● **Your objective**: Please write out exactly the lines from the one with "Screen dimensions: 556x475" through the end of the data below, both ends included, and omit any pictures.

● **Records**:
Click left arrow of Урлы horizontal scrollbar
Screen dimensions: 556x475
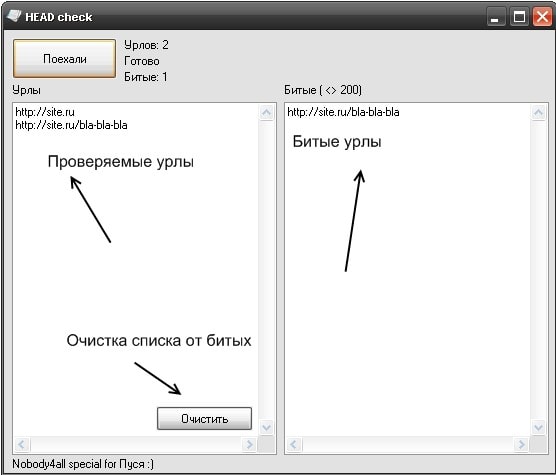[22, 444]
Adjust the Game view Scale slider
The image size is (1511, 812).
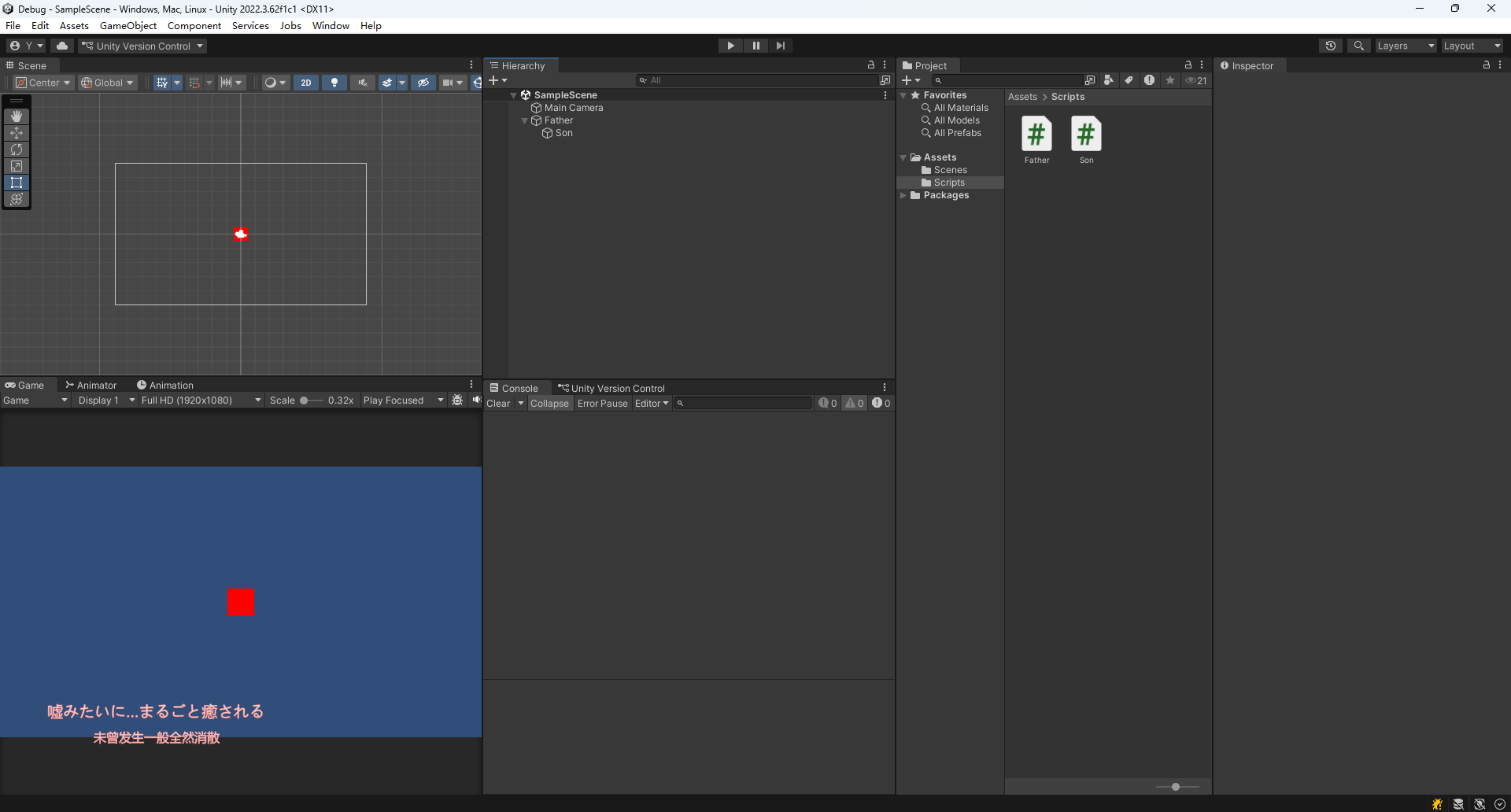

● **Exercise output**:
Screen dimensions: 556x475
[22, 444]
Adjust the Game view Scale slider
The image size is (1511, 812).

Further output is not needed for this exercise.